Gerontologist Aubrey de Grey has spoken at TED previously, and presented this year at TED University, a preconference event that focuses on short, practical talks. He gives this talk, called “Not the TED Commandments, or How to Be a Successful Heretic” to the BIL stage. de Grey is a phenomenally successful heretic - he’s the [cofounder of the Methuselah Foundation], and he’s been systematically challenging thinking about life extension for the past dozen years.

The set of thoughts on successful organized heresy - otherwise known as bringing about radical, lasting change in a community - is a good insight into the DNA of the Methuselah Foundation.

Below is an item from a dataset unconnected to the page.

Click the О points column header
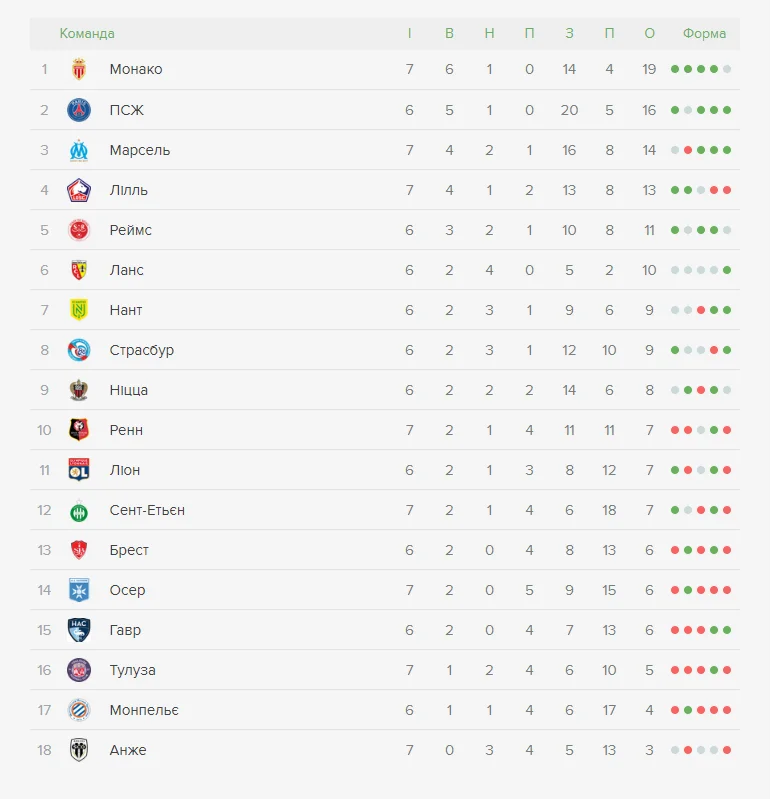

The Foundation might be viewed as an organized heresy in the making that aims to reform gerontology into a goal-oriented community working to repair aging. It's also good advice for anyone seeking to build an organization around a vision that manages to Get Stuff Done.

1. Be right (diligence before oratory). He quotes Sean Carroll: "Being a heretic is hard work". It’s not enough to disagree with mainstream thinking - you actually have to be correct. "Galileo was a heretic, but understood the reigning orthodoxy at the time better than anyone else." Very few people work that hard: "Many casual heretics can’t be bothered."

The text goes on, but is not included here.